(click to enlarge photos)


Published in The Seattle Times online on Nov. 2, 2023
and in PacificNW Magazine of the printed Times on Nov. 5, 2023
For forty years near Walla Walla, a winery schools itself in success
By Jean Sherrard
When Baker and Jean Ferguson acquired Walla Walla’s historic Lowden Schoolhouse in 1977 and registered a name for their nascent winery — L’Ecole No. 41 — they eyed it as a retirement project. They began by adding a penthouse atop the two-story structure.

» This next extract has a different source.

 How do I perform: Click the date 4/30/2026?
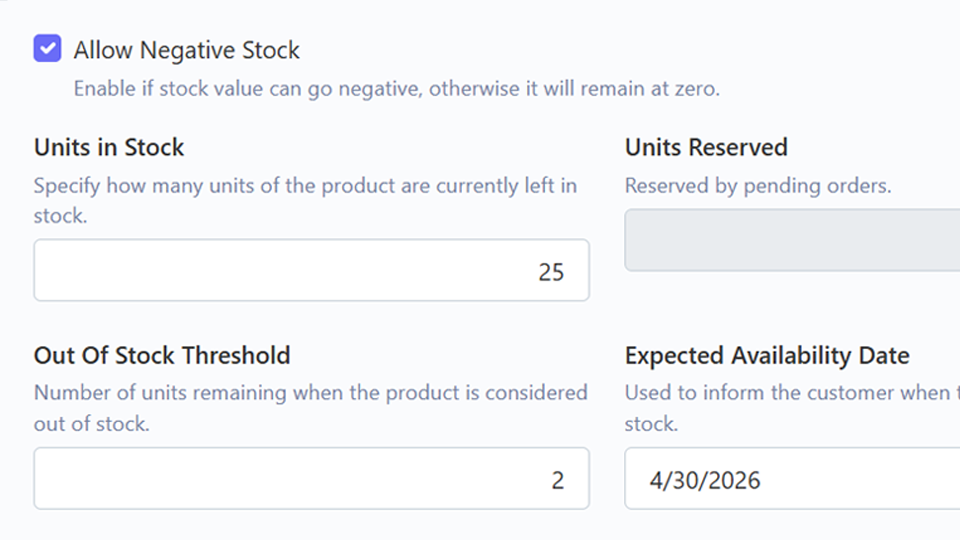coord(704,480)
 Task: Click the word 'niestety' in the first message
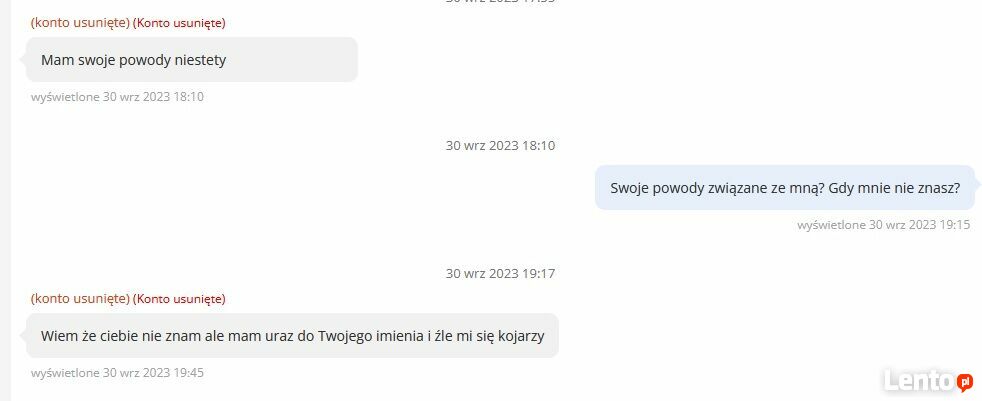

“It’s a great place to live,” Baker said in a 1979 interview with the Walla Walla Union-Bulletin. “Magnificent view. A very high proportion of the history of the Walla Walla area took place right underneath these windows.”
He was not exaggerating.
Less than two decades after the Lewis & Clark expedition’s 1805 passage nearby, French-Canadian fur trappers established one of the Northwest’s earliest settlements and intermarried with native tribes at this spot 13 miles west of Walla Walla. Originally called “le village des Canadiens,” it soon became Frenchtown. Christian missionaries arrived, heightening cultural tensions while thousands of westward-bound Oregon Trail emigrants streamed through.
Following the Donation Land Claim Act of 1850, newcomers — at first mostly white men — flowed into the valley, establishing farms and residences. In 1855, a four-day battle raged across Frenchtown after a bitterly contested treaty restricted tribes to a 510,000-acre reservation, ceding 6.4 million acres to settlers.
Meanwhile, in 1869 in nearby Walla Walla, Baker Ferguson’s great-grandfather, Dorsey Syng Baker, founded Baker Boyer Bank, the state’s oldest financial institution.
By 1870, Frenchtown had its own one-room school. In 1915, the town renamed itself Lowden, constructing the larger schoolhouse in our paired photos. In 1974, with only eight students remaining, the school was shuttered. Still, history forged a path there.
Neither Baker Ferguson, who had just retired as president of Baker Boyer Bank, nor his wife, Jean, had prior experience in winemaking. But both were quick studies. With a chemistry background, Jean assumed the role of winemaker, with Baker as general factotum.
Their dedication paid off when, in 1983, L’Ecole No. 41 became the third winery (after Leonette Cellars and Woodward Canyon) to open in the Walla Walla Valley. First-year production yielded a modest 500 cases. It was, Baker said, “a mom-and-pop operation. … At best, we earn maybe 35 cents an hour.”
In 1986, the Fergusons’ 1983 merlot received the sole gold medal awarded by the Pacific Northwest Enological Society. Decades of national and international acclaim followed.

Celebrating its 40th anniversary, the winery is still a family affair. Under daughter Megan and son-in-law Marty Clubb, who took the helm in 1989, L’Ecole No. 41 produces 50,000-plus cases a year, with worldwide distribution. Their children, Riley and Rebecca, foresee a robust path for generations to come.